*** MATERIAL FOR THE TASK ***

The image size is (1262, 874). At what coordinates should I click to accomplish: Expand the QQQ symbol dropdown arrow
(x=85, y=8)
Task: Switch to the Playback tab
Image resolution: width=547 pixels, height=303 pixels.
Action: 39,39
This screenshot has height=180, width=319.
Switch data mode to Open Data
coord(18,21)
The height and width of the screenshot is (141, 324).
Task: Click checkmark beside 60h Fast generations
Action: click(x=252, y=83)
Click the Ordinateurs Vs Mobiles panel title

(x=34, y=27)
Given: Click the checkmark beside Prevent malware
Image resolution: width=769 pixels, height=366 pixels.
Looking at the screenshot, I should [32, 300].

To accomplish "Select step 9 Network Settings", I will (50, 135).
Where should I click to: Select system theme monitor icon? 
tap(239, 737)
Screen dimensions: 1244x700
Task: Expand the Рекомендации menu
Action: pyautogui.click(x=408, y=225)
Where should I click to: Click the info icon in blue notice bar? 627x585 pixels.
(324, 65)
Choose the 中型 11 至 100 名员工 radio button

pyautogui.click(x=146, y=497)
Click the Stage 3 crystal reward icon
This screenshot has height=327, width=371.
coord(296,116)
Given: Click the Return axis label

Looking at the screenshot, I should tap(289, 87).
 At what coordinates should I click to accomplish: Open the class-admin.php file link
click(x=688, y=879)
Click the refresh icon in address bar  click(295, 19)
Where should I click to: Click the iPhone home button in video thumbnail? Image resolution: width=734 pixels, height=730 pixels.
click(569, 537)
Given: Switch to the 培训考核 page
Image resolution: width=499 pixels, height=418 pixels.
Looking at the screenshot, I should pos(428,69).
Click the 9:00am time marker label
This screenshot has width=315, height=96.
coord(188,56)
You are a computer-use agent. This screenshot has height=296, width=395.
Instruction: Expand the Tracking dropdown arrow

***

=== TO DO ===
From the line holding "Image resolution: width=769" to the last line of the data above, copy every line exactly and include nothing more.

=== TASK ANSWER ===
Image resolution: width=769 pixels, height=366 pixels.
Looking at the screenshot, I should [32, 300].

To accomplish "Select step 9 Network Settings", I will (50, 135).
Where should I click to: Select system theme monitor icon? 
tap(239, 737)
Screen dimensions: 1244x700
Task: Expand the Рекомендации menu
Action: pyautogui.click(x=408, y=225)
Where should I click to: Click the info icon in blue notice bar? 627x585 pixels.
(324, 65)
Choose the 中型 11 至 100 名员工 radio button

pyautogui.click(x=146, y=497)
Click the Stage 3 crystal reward icon
This screenshot has height=327, width=371.
coord(296,116)
Given: Click the Return axis label

Looking at the screenshot, I should tap(289, 87).
 At what coordinates should I click to accomplish: Open the class-admin.php file link
click(x=688, y=879)
Click the refresh icon in address bar  click(295, 19)
Where should I click to: Click the iPhone home button in video thumbnail? Image resolution: width=734 pixels, height=730 pixels.
click(569, 537)
Given: Switch to the 培训考核 page
Image resolution: width=499 pixels, height=418 pixels.
Looking at the screenshot, I should pos(428,69).
Click the 9:00am time marker label
This screenshot has width=315, height=96.
coord(188,56)
You are a computer-use agent. This screenshot has height=296, width=395.
Instruction: Expand the Tracking dropdown arrow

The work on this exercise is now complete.